El muchacho tenía la cabeza ladeada. El conferenciante estaba explicando el origen de las manchas solares cuando Alex abrió con esfuerzo los ojos, encontrándose con la oscuridad de la sala. La mano de Jenny estaba sobre la suya.

—Bueno… ¿qué te ha sucedido? —susurró la muchacha.

—¿Quién… quién eres? ¿Qué quieres? —respondió él mientras erguía el busto y giraba el cuello como en un ejercicio de stretching.

Jenny se apartó, asombrada.

—¿Qué te pasa?

—¿Dónde me encuentro?

—Alex… soy yo, Jenny. Estamos en el Planetario. Debes de haberte dormido.

—Pero… un momento. Era la hora de educación física, hemos jugado, luego hemos ido a cambiarnos…

—Pero ¿de qué hablas? ¿Bromeas?

Alex se levantó de pronto, agitado. El conferenciante interrumpió un instante su exposición mientras el muchacho se escabullía entre las sillas y salía de la sala.
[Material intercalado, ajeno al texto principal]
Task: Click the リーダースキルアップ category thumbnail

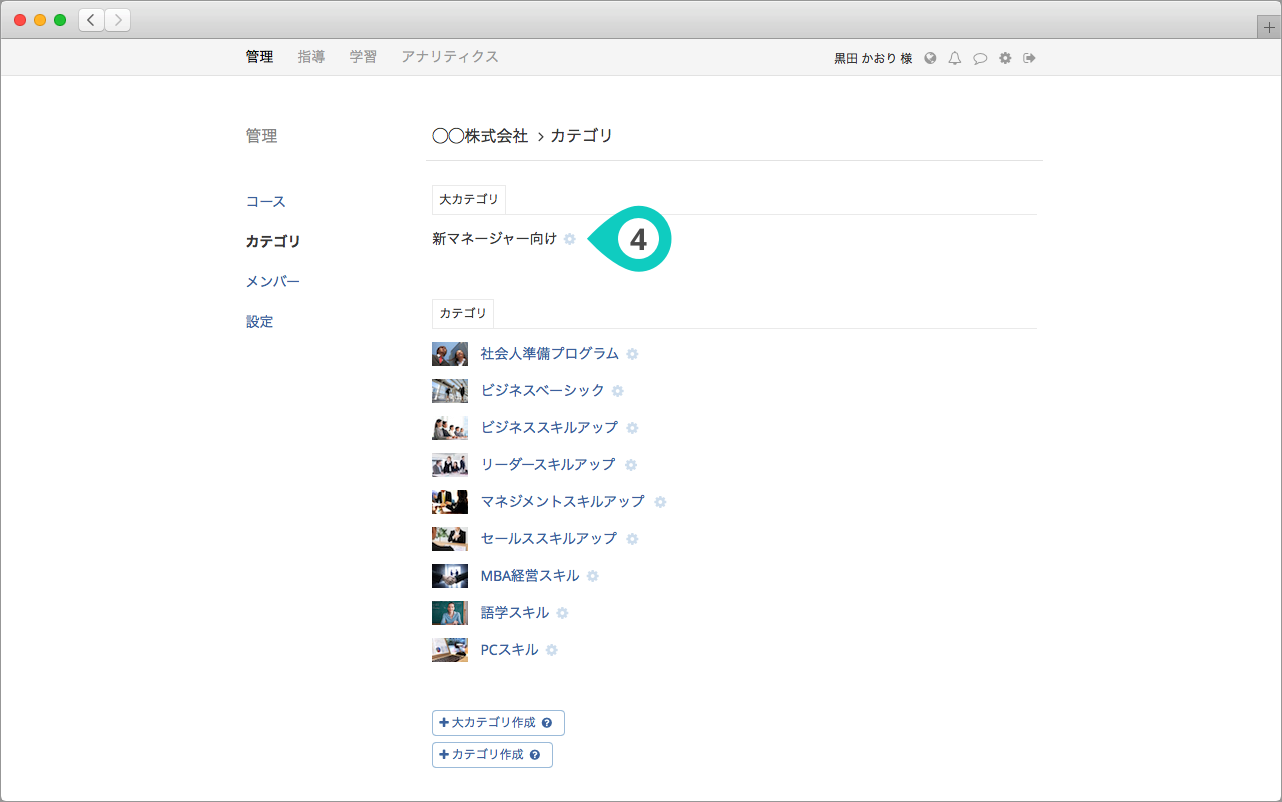Action: pos(449,465)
Jenny corrió tras él. Lo alcanzó en el exterior de la cúpula del observatorio.

—Explícame quién y qué quieres de mí —espetó Alex, volviéndose. Jenny tenía una expresión despavorida.

—¿Es posible que no…? Estábamos aquí juntos, ¿no te acuerdas? En aquel banco. —Lo señaló con un gesto de la cabeza—. Incluso nos hemos…

—No te conozco. Y lo único que recuerdo es que me estaba cambiando en el vestuario para volver a clase para la última hora. Ahora me despierto en la sala del Planetario y con una desconocida que asegura que me conoce. ¿Qué me has hecho? ¿Alguien me ha drogado? ¿Qué ha sucedido?

Alex se volvió y se alejó a paso rápido. Salió por la verja de entrada a los jardines públicos de Porta Venezia.

—¡Alex, te lo ruego… no puedes hacerme esto! —gritó Jenny.

Él ni siquiera se dio la vuelta.

En aquel momento se oyó la primera sirena.

Llegaba de la plaza San Babila y era como un aullido que se propagaba por toda la zona, atrayendo la mirada de los curiosos que desde los jardines afluían a las aceras de la avenida. Después de tres ecos de sirena, se oyó una voz metálica proveniente de un megáfono:

«Se ruega a los ciudadanos que regresen inmediatamente a sus casas, en cumplimiento de la pertinente orden gubernamental. Mantened la calma y volved a vuestras viviendas. A partir de las cinco de esta tarde quedará impuesto el toque de queda… Repito…».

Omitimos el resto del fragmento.